Ardon-R2

Inspired by R. Built on Rust.
An AI-Assisted Project. v0.1.1.

A ground-up reimplementation of statistical computing in Rust.

The dominant inefficiencies in today's AI stack are not the math — they're the glue between languages, the copies between memory regions, the GIL, the dependency mess, and the silent-failure culture. R2 is built to remove them at the foundation, not paper over them with another wrapper.

R2 takes R's best ideas — vectorized operations, formula syntax, data frames — and rebuilds them from scratch with modern performance, Rust-only dependencies, and built-in machine learning.

R2 — Statistical Computing, Reimagined
Version 0.1.0 (2026) | Inspired by R, Built on Rust
Created by Devendra Tandale | An AI assisted project

What's new in v0.1.0 (May 2026)

R2 now compiles user-defined functions to native machine code, automatically parallelizes ML and statistics builtins through a central scheduler, and uses Apache Arrow-shaped columnar buffers for SIMD-friendly reductions.

JIT compiler — user functions like function(v) (v + 1) * 2 compile to native machine code on first call via Cranelift (pure Rust, no LLVM). Scalar arithmetic, vector reductions, vector⊗vector ops, and composed expressions all lower through a typed SSA IR.
Auto-parallelism via Oracle — a central scheduler (r2-oracle crate) decides serial vs Rayon for every parallelizable builtin based on shape and cost. 20+ builtins now route through it: sum, mean, sd, var, min, max, prod, median, summary, lapply, sapply, apply, tapply, aggregate, mapply, vapply, cv, kmeans, rf, gbm. No per-function threshold tuning — Oracle owns it.
Columnar memory substrate — r2-arrow crate provides Apache Arrow-compatible ColumnarF64 buffers with packed null bitmaps and lazy bitmap allocation. All numeric reductions go through the dense fast path: contiguous Vec<f64> slices that the compiler auto-vectorizes (SSE/AVX).
Pure Rust dependencies still — Cranelift, Rayon, and the ARROW substrate are all pure-Rust crates. Zero C/C++/Fortran libraries.

Measured impact

On 50,000-row data frames, apply(df, 1, sum) runs 3-4× faster than R through Oracle-dispatched per-row parallelism. JIT-compiled scalar functions like function(x) x*x + 2*x + 1 execute at native speed, beating R's bytecode VM by an order of magnitude on hot loops. Reductions on 500K-element vectors match or beat R's BLAS-optimized paths after the v0.1.0 columnar migration.

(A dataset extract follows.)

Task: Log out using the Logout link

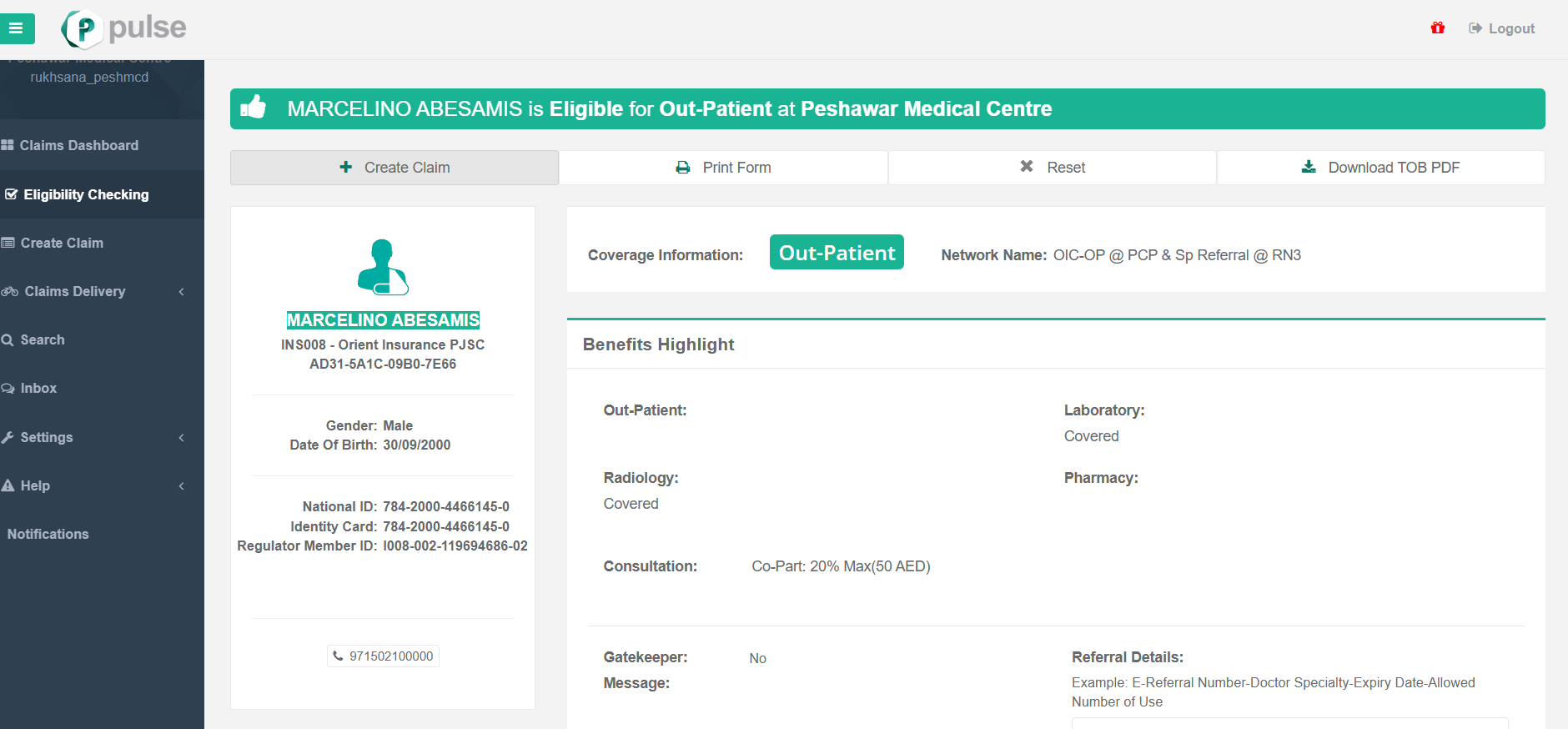Action: [1502, 28]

Architecture additions in v0.1.0

crates/r2-types/src/infer.rs   — Type inferencer (annotation pass over AST)
crates/r2-ir/                  — Typed SSA intermediate representation
crates/r2-jit/                 — Cranelift JIT backend
crates/r2-oracle/              — Central serial/parallel scheduler
crates/r2-arrow/               — Columnar f64 memory + null bitmaps

See docs/ARCHITECTURE.md for the full layered diagram and the locked design decisions that produced these layers.

Why R2?

	R	Python (scikit-learn)	R2
Install size	200+ MB	5-8 GB	5 MB
Setup time	minutes	hours (pip conflicts)	0 seconds
ML packages needed	5-10 installs	3-5 installs	0 (built-in)
Matrix multiply speed	1x (ref BLAS)	1x (NumPy)	2.2x faster
Cloud required?	No	Often yes	No

Who is this for

R users who love the syntax but are tired of install.packages() failing on a fresh machine, 200+ MB toolchain installs, and Imports/Suggests dependency cascades. R2 gives you lm(), gbm(), rpart(), kmeans() out of the box from a single 5 MB binary — same R-style syntax, no package install for the 192 built-in functions.

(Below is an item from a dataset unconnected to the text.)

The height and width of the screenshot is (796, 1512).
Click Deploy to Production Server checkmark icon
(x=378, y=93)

Rust developers who want to work on a real numerical-computing project that isn't a thin wrapper around someone else's BLAS. Every line — micro-kernel, decompositions, distributions, ML algorithms, parser, REPL — is hand-written Rust you can read and modify. No C, no C++, no Fortran underneath.

Researchers and teams who care about reproducibility and energy cost. The 5 MB binary builds the same on Linux, Windows, macOS, x86 and ARM. No conda envs to break, no CUDA versions to match, no cloud bills for interpreter overhead.

Quick Start

# Build (requires Rust 1.70+)
cargo build --release

# Run
.\target\release\r2.exe      # Windows
./target/release/r2           # Linux/Mac

Features at a Glance

197 built-in functions — no packages to install
12 ML algorithms — decision tree, random forest, gradient boosting, KNN, PCA, K-means, Naive Bayes
Formula syntax with factor expansion — lm(mpg ~ factor(cyl) + wt, data = mtcars)
In-memory graphics device + full par() — par(mfrow=c(2,2)) multi-panel layouts, dev.off(), save_plot(path)
Built-in browser-based plot viewer — dev.view() opens a live, auto-refreshing page with a session gallery of every plot you've made
2.2x faster matrix multiply than R (Windows default BLAS)
6.6MB binary — runs on any laptop, no cloud needed
R-compatible syntax — <- assignment, 1-based indexing, $ column access
Pure Rust math kernel — Rust-only dependencies, no C/C++
Cross-platform — Linux, Windows, macOS (Intel and Apple Silicon)

Statistics

model <- lm(mpg ~ wt + hp, data = mtcars)
coef(model)
summary(model)
glm(y ~ x, data = df, family = "binomial")
t.test(x, mu = 0)
cor(x, y)

Machine Learning

rpart(Petal.Length ~ ., data = iris)           # Decision tree
rf(Petal.Length ~ ., data = iris, ntrees = 50) # Random forest
gbm(y ~ ., data = df, ntrees = 100)           # Gradient boosting
kmeans(x, centers = 3)                         # Clustering
prcomp(x)                                      # PCA
knn(train, test, labels, k = 5)                # KNN
cv(x, y, model = "lm", k = 5)                 # Cross-validation
confusion.matrix(predicted, actual)            # Evaluation

Plotting

# Open the browser-based live viewer (auto-refreshes as you plot)
dev.view()

# Single plot
plot(iris$Sepal.Length, iris$Sepal.Width, main = "Iris", col = "blue")
abline(h = mean(iris$Sepal.Width), col = "red", lty = 2)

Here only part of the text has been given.